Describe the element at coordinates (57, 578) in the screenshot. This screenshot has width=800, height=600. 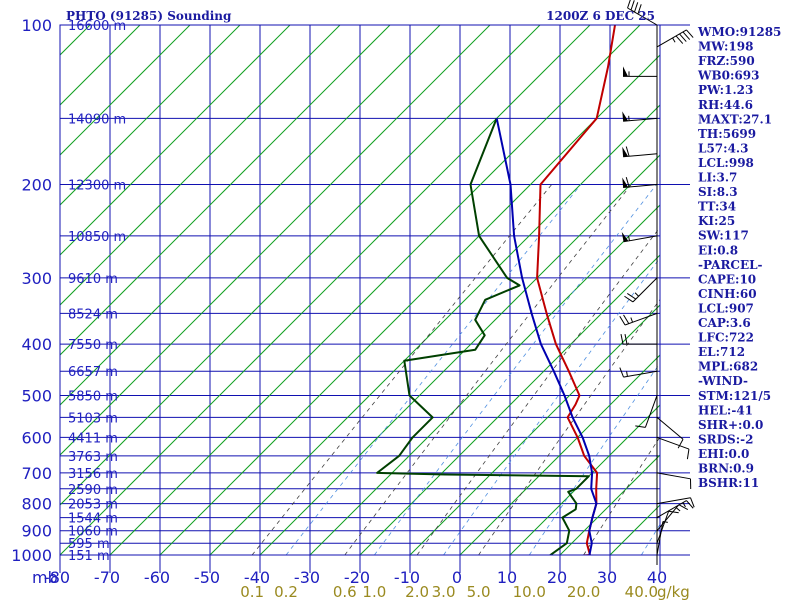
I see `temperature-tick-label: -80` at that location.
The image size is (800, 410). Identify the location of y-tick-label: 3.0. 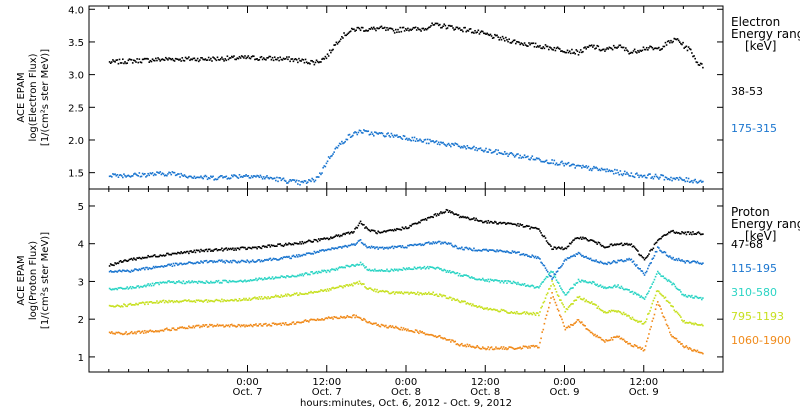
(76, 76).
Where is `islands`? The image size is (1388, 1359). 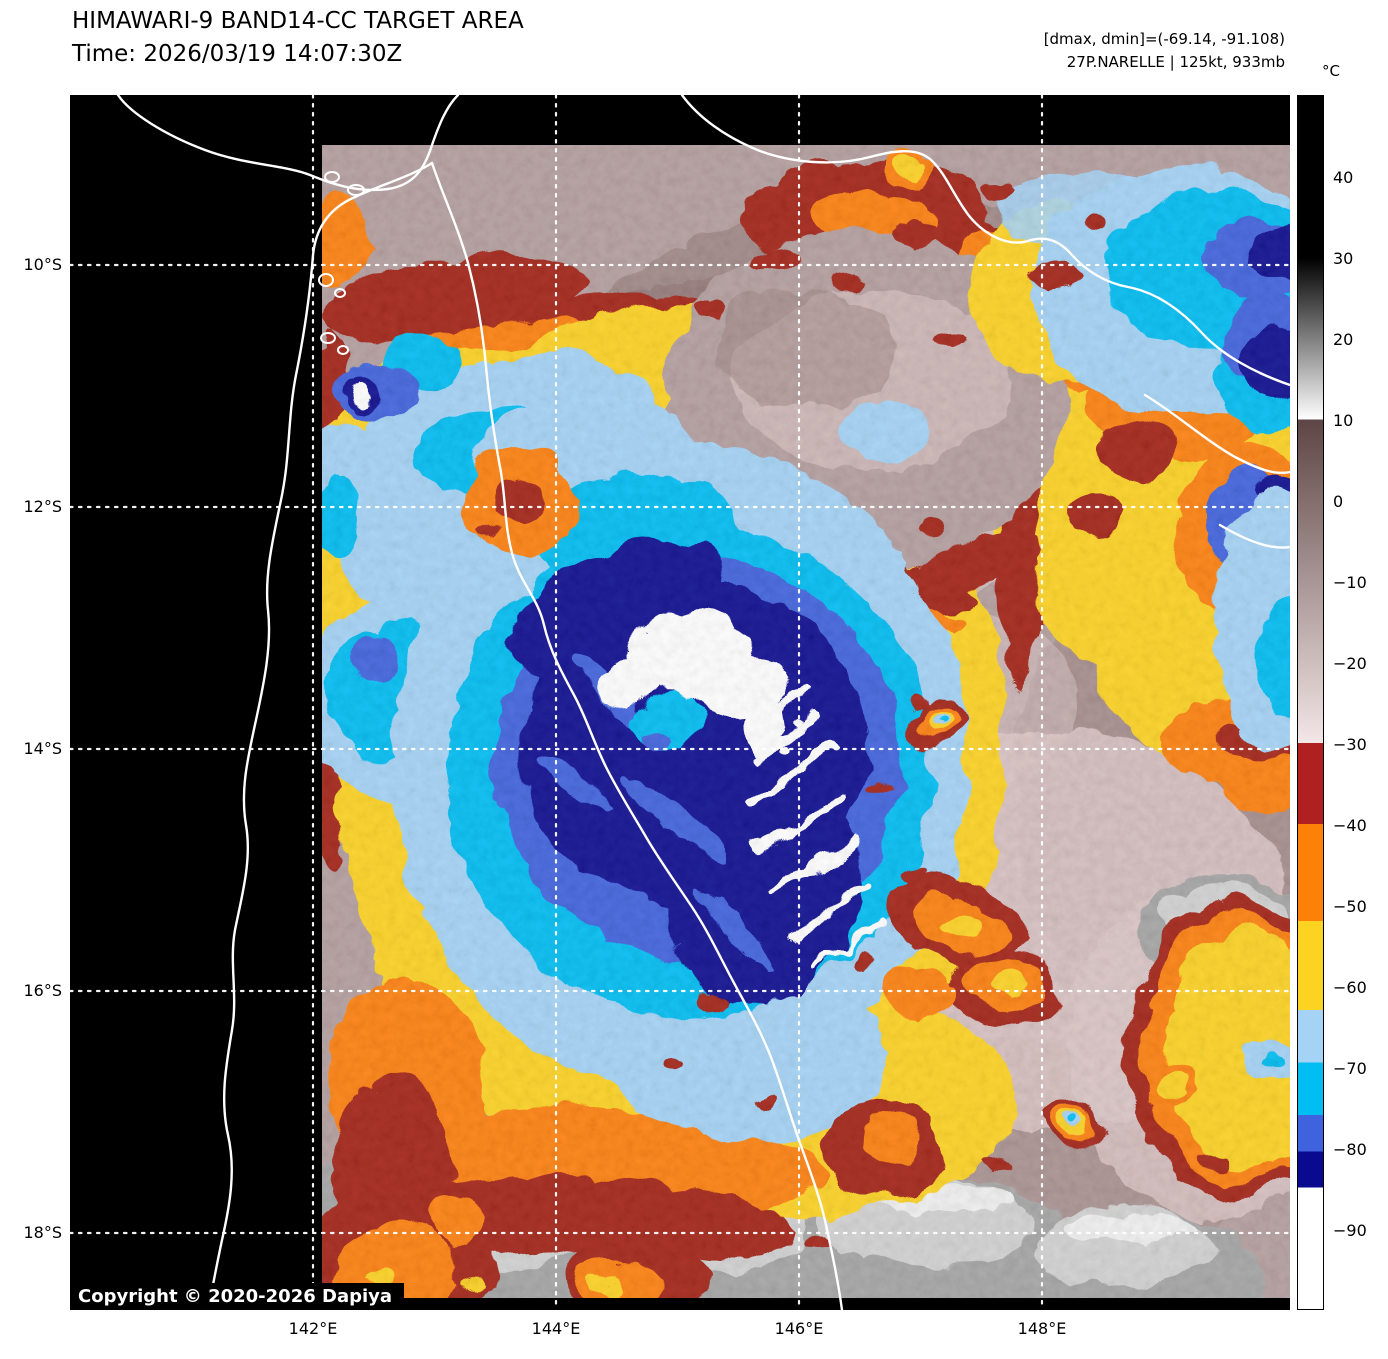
● ● ● ● ● ● ●
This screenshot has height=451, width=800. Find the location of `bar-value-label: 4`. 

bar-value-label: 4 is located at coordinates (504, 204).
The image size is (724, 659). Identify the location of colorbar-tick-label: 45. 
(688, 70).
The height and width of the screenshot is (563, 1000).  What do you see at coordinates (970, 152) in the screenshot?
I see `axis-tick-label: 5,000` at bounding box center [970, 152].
● ● ● ● ● ● ●
### PROBLEM
Set down the material from the line that contains "Describe the element" through the line that contains "is (1388, 1359).", reproducing each line verbatim. Omit the pictures from your answer.

### TASK OUTPUT
Describe the element at coordinates (57, 578) in the screenshot. This screenshot has width=800, height=600. 
I see `temperature-tick-label: -80` at that location.
The image size is (800, 410). Identify the location of y-tick-label: 3.0. 
(76, 76).
Where is `islands`? The image size is (1388, 1359). 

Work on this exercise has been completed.